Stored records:
┌──

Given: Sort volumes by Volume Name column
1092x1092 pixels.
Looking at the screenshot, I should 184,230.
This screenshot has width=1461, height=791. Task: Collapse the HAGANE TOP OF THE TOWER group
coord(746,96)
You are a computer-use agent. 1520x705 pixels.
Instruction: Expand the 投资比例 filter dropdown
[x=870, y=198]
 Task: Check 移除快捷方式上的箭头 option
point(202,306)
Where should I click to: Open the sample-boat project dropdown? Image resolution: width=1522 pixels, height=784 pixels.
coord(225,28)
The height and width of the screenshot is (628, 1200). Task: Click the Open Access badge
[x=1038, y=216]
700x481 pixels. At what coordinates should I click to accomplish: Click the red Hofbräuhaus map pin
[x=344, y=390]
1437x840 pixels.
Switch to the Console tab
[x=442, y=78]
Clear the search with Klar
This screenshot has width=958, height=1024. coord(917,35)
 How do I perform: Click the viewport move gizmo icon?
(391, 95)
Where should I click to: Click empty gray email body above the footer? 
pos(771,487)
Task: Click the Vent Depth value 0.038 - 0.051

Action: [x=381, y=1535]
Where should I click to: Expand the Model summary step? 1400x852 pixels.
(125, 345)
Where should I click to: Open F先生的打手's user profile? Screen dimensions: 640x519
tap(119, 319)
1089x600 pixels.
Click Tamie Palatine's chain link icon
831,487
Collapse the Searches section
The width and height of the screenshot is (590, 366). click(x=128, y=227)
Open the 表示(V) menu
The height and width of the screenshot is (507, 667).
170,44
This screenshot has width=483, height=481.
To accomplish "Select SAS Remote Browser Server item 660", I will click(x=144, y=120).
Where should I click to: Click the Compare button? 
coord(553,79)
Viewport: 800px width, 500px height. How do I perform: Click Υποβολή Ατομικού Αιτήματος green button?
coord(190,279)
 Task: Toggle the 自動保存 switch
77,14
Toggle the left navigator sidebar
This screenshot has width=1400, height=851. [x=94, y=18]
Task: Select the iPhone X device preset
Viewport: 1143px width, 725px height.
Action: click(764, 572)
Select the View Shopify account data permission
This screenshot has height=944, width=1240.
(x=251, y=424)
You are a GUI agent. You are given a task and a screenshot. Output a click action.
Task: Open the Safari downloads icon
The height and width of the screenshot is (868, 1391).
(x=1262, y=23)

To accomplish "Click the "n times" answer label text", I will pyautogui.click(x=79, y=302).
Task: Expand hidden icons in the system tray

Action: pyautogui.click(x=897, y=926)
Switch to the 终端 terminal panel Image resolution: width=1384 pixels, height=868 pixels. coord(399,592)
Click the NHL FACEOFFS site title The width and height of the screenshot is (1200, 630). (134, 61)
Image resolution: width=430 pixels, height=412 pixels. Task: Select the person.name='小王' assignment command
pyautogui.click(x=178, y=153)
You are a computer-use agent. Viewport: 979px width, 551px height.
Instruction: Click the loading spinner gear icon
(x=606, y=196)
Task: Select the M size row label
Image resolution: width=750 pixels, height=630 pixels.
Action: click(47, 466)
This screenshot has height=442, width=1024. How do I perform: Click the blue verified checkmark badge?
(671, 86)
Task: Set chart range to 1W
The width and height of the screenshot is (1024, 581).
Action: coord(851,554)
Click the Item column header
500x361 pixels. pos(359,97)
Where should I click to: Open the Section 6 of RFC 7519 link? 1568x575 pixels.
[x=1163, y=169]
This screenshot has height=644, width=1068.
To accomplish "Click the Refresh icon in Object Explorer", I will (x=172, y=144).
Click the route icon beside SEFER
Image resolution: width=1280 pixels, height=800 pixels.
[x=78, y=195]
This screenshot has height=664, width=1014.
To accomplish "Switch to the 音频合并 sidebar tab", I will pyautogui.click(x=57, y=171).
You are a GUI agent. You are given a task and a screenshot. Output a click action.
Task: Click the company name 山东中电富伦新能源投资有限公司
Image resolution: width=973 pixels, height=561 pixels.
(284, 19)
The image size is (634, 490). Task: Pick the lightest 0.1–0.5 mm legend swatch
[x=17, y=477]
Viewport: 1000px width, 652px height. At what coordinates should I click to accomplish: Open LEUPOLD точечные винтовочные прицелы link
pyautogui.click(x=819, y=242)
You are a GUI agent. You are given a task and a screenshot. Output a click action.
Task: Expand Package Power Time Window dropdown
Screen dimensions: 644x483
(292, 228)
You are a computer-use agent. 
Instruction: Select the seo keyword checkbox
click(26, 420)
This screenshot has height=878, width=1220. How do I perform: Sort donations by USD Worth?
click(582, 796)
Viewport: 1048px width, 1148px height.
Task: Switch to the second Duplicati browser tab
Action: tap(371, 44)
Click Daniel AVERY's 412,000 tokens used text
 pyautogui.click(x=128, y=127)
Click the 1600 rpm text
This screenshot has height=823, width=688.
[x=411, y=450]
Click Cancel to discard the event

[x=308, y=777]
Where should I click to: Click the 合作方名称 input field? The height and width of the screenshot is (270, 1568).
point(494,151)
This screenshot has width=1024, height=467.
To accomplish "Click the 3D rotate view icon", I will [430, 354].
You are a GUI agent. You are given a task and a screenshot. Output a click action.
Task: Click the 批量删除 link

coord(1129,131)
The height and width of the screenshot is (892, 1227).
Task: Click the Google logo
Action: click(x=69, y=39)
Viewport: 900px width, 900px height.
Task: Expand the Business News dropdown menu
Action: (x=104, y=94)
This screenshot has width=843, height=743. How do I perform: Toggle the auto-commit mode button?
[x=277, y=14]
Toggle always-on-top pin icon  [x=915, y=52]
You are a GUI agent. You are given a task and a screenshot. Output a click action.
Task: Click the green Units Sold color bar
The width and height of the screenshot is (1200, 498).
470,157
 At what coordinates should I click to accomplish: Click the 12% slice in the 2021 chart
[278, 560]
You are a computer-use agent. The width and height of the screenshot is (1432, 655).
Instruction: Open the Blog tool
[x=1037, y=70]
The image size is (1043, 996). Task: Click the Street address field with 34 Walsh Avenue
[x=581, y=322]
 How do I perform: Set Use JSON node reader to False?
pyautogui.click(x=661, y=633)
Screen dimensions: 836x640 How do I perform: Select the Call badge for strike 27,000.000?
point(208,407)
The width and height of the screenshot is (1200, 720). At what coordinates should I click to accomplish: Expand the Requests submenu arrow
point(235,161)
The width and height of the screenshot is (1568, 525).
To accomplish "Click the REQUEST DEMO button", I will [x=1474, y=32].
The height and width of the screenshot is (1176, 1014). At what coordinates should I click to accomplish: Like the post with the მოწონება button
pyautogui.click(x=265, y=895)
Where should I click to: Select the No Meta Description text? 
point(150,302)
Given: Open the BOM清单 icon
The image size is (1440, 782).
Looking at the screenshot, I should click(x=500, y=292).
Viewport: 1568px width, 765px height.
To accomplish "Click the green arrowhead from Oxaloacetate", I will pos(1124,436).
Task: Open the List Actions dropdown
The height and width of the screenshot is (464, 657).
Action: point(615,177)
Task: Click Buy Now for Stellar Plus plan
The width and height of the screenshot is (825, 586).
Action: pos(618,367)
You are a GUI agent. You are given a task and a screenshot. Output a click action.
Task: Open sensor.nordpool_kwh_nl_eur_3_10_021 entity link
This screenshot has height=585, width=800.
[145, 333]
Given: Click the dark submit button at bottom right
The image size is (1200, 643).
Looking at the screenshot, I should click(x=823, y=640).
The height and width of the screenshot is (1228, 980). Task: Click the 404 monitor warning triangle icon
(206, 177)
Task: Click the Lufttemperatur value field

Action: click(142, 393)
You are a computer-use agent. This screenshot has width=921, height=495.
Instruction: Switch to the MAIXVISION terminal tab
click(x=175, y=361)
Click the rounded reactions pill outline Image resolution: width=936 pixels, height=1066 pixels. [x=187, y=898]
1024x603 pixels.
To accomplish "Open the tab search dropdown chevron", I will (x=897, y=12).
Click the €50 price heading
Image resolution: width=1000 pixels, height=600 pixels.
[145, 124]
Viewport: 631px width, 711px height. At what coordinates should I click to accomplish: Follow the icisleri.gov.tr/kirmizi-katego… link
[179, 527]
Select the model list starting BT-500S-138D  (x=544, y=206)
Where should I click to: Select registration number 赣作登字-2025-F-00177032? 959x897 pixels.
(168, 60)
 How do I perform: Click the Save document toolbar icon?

└──

> Work to complete: Go to the line with "How do I perform: Set" in the entries above and repeat every line from there through the line with "Given: Open the BOM清单 icon", exactly and with no other text.

> Exercise response:
 How do I perform: Set Use JSON node reader to False?
pyautogui.click(x=661, y=633)
Screen dimensions: 836x640 How do I perform: Select the Call badge for strike 27,000.000?
point(208,407)
The width and height of the screenshot is (1200, 720). At what coordinates should I click to accomplish: Expand the Requests submenu arrow
point(235,161)
The width and height of the screenshot is (1568, 525).
To accomplish "Click the REQUEST DEMO button", I will [x=1474, y=32].
The height and width of the screenshot is (1176, 1014). At what coordinates should I click to accomplish: Like the post with the მოწონება button
pyautogui.click(x=265, y=895)
Where should I click to: Select the No Meta Description text? 
point(150,302)
Given: Open the BOM清单 icon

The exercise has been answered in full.